──────── Stored records ────────

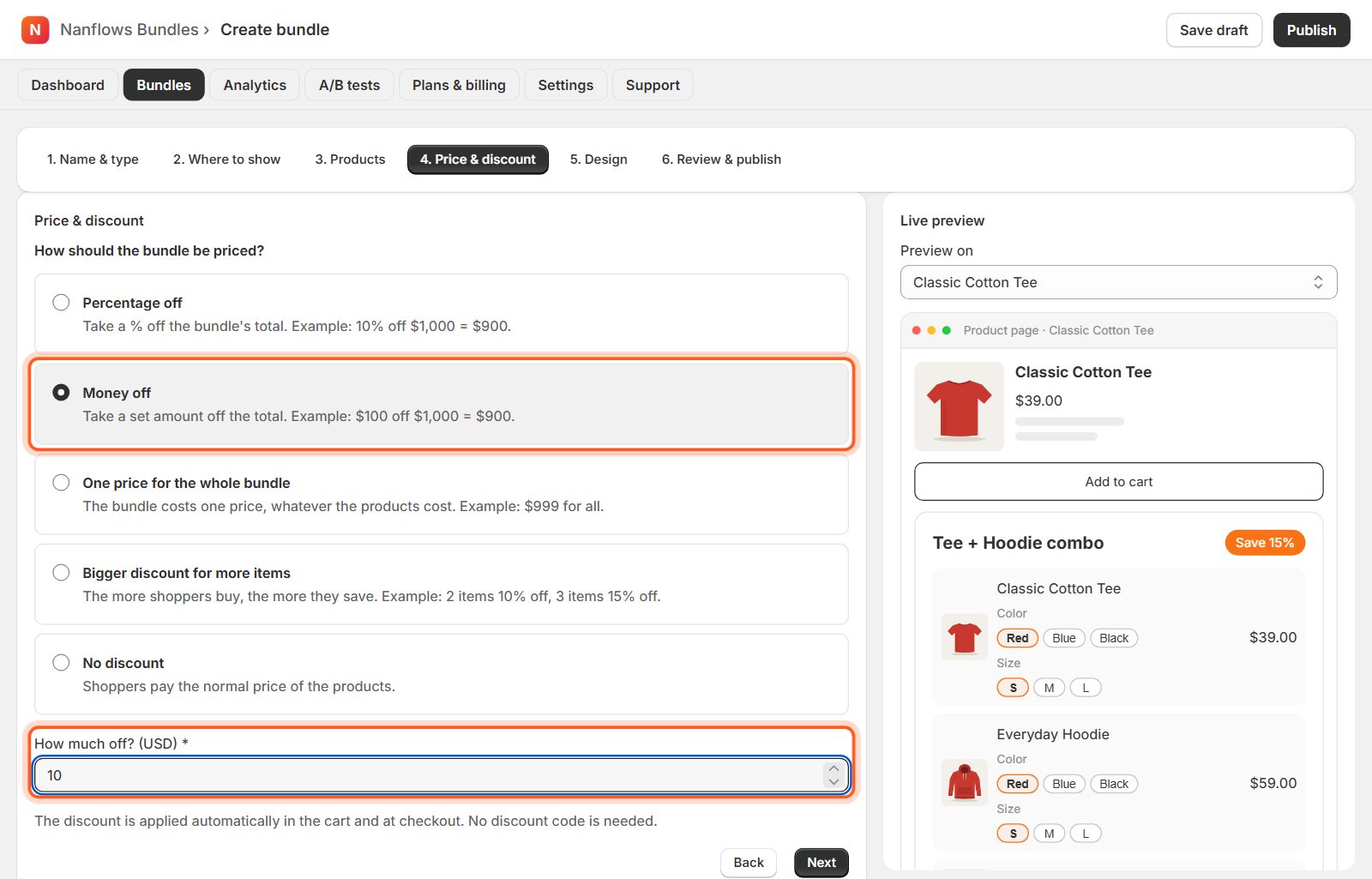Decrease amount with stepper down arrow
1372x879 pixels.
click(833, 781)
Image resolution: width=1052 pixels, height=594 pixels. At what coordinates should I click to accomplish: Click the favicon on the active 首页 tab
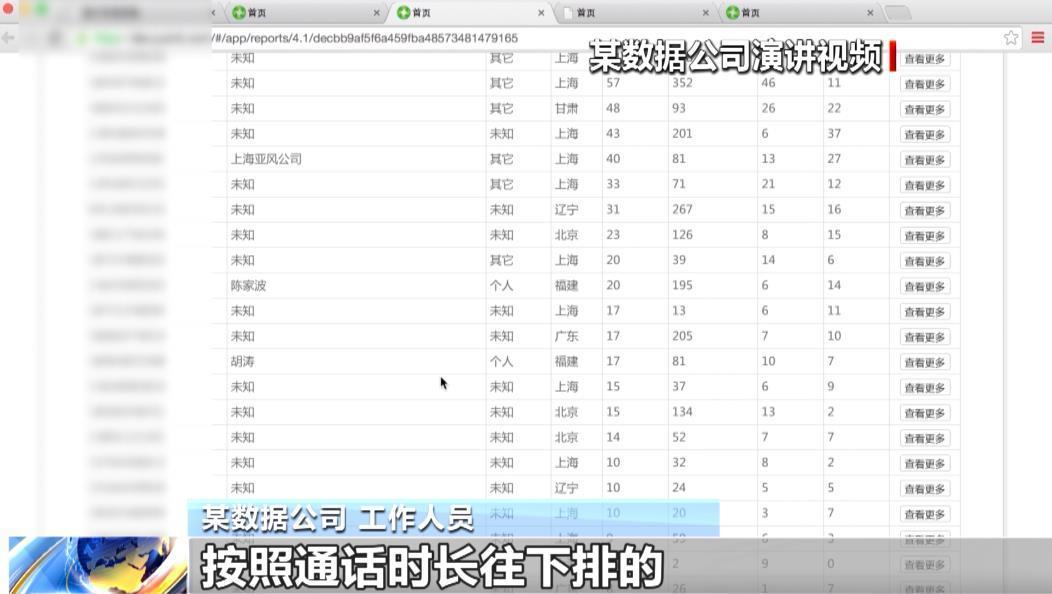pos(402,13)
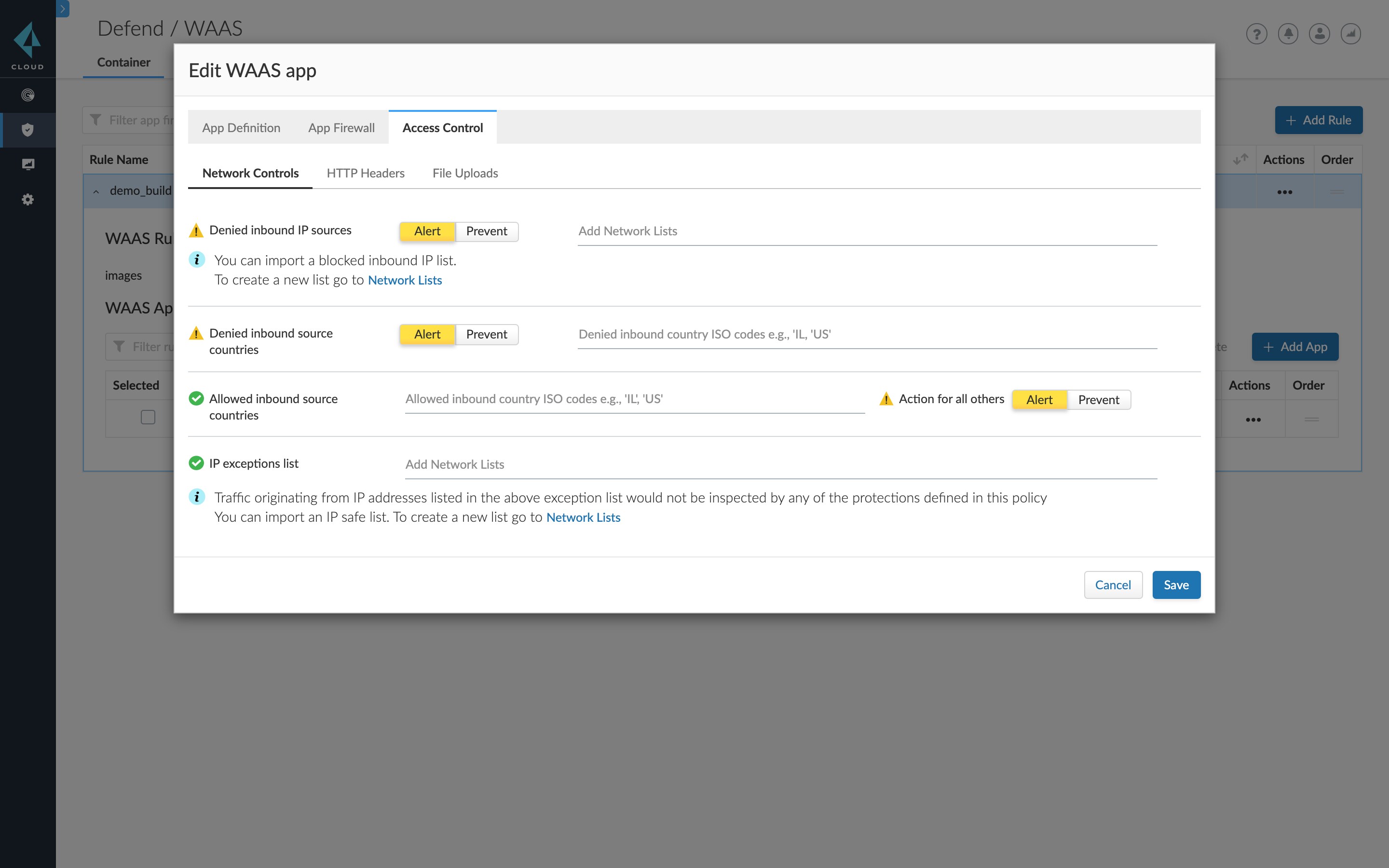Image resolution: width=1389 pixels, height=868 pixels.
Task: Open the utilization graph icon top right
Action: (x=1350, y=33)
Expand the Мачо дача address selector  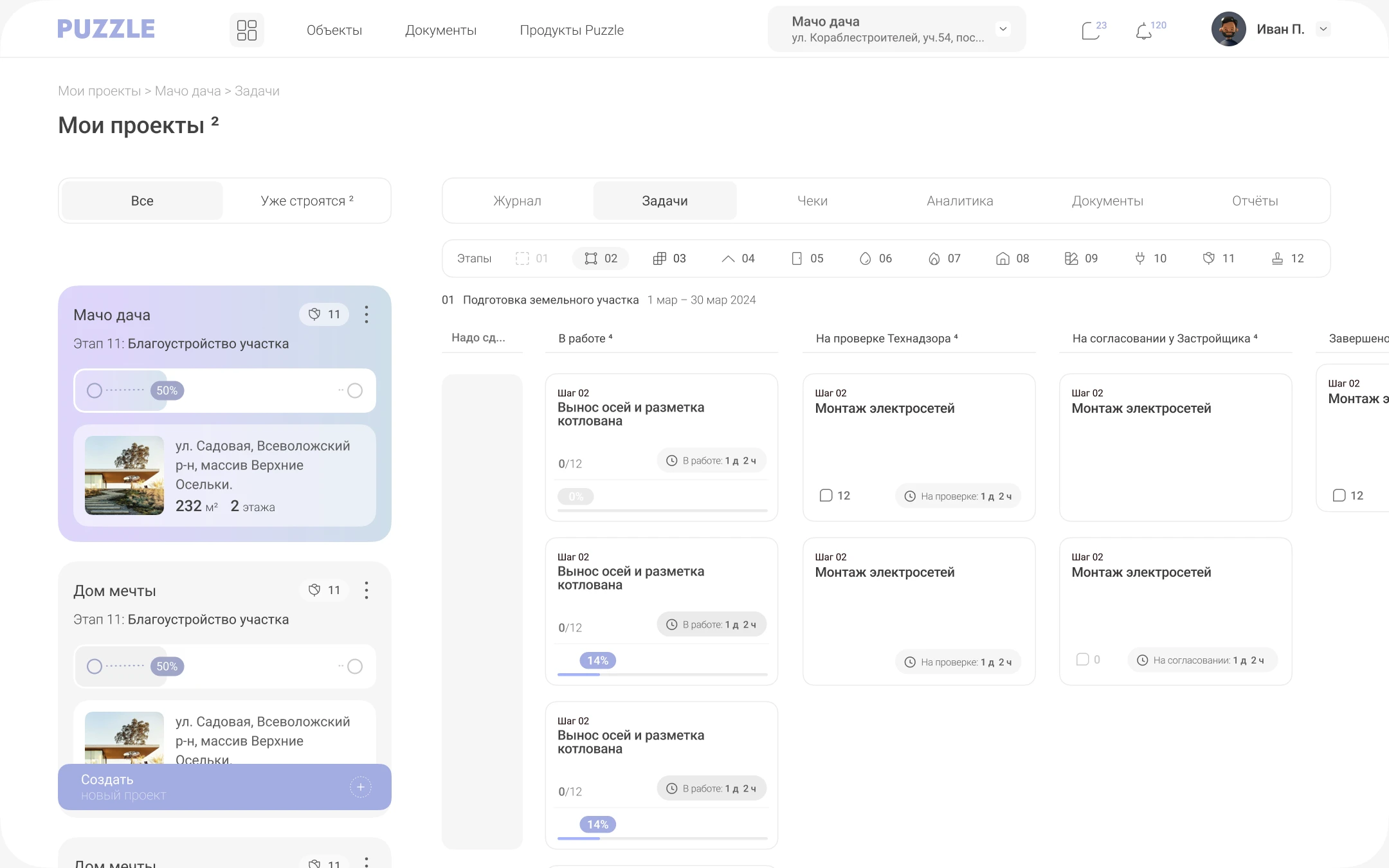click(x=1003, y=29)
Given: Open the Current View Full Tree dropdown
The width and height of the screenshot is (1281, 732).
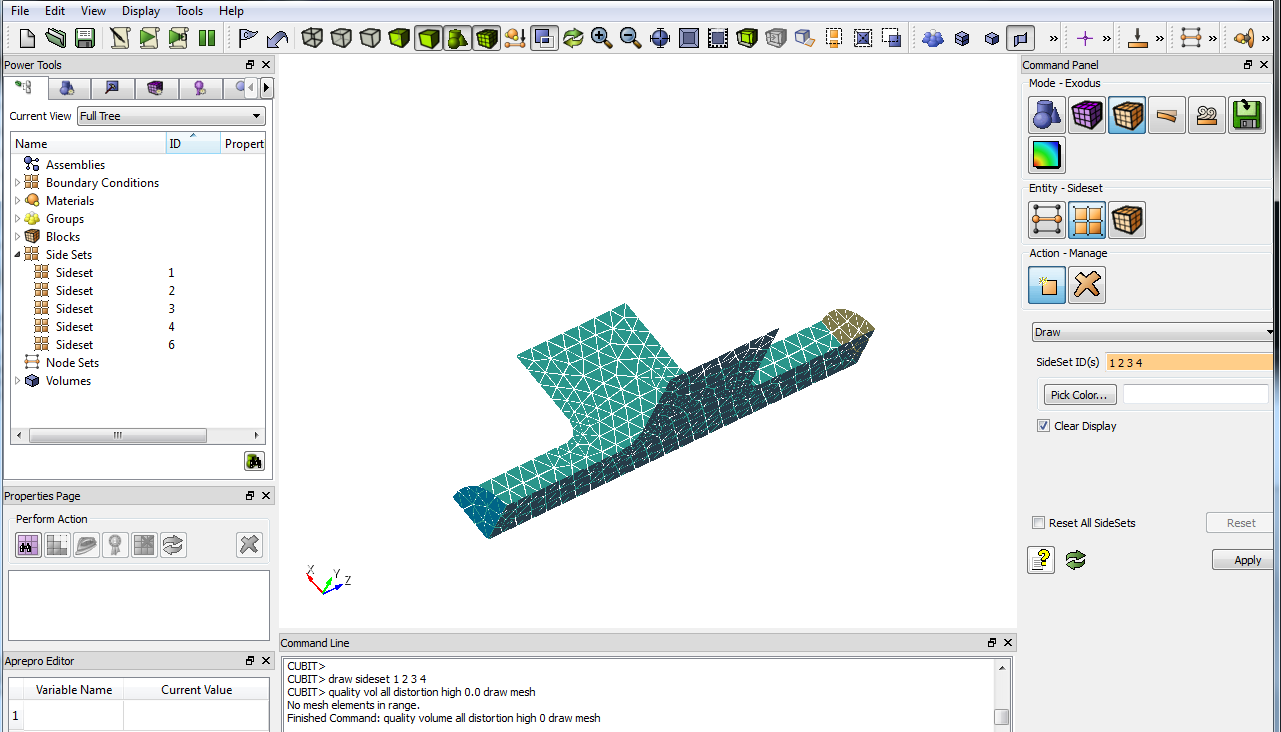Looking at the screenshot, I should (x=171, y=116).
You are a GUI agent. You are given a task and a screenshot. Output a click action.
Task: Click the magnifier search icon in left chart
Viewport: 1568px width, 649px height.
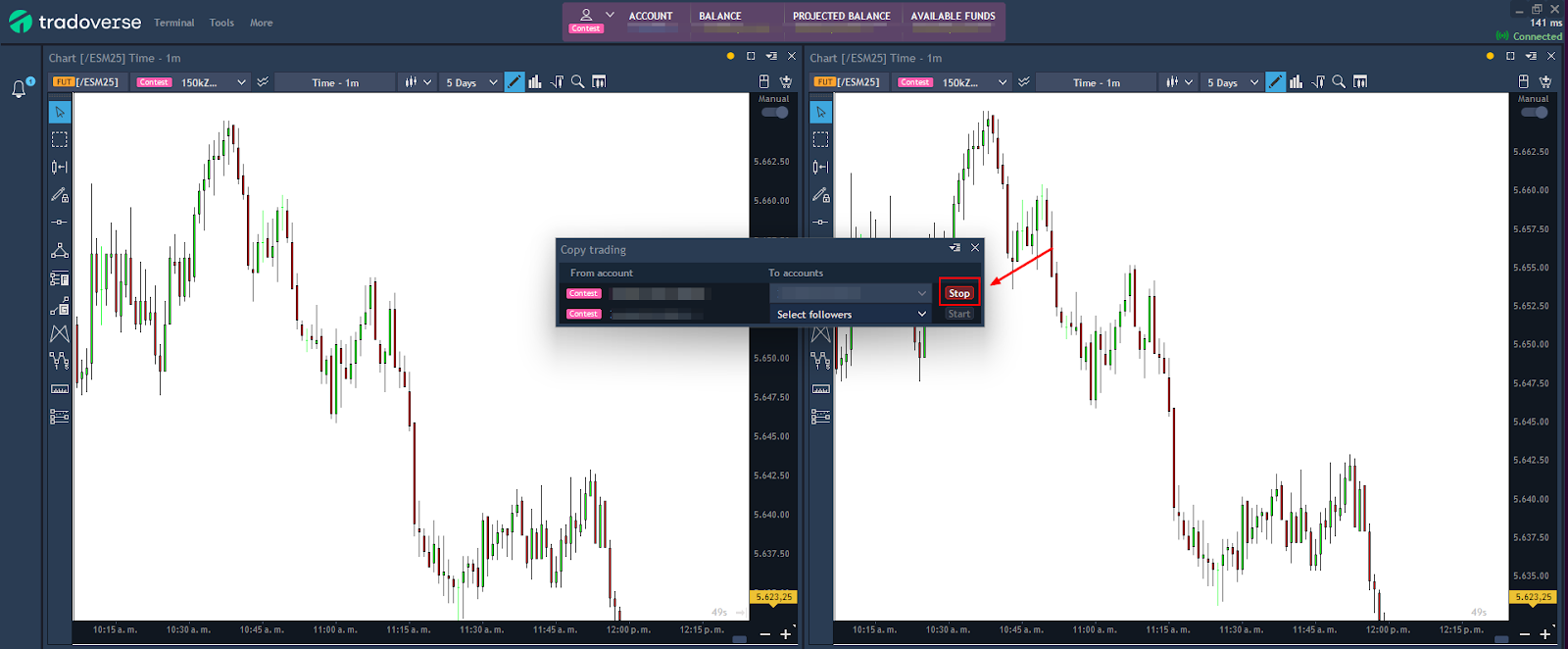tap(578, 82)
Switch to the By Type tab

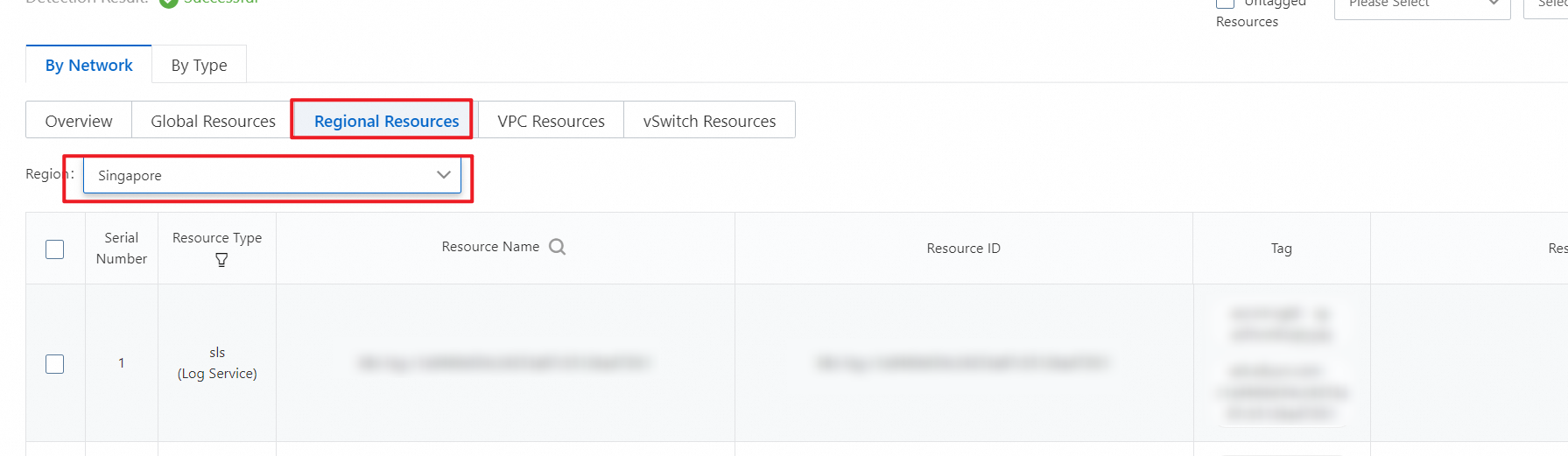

────────

_Task statement_. Copy the rows word for word, starting at the line that contains "You are a GUI" and ending at the end of the rows, with both ends included. Leave the pictures out of your copy.

_Result for this task_.
You are a GUI agent. You are given a task and a screenshot. Output a click action.
Task: Click the magnifier search icon in left chart
Viewport: 1568px width, 649px height.
tap(578, 82)
Switch to the By Type tab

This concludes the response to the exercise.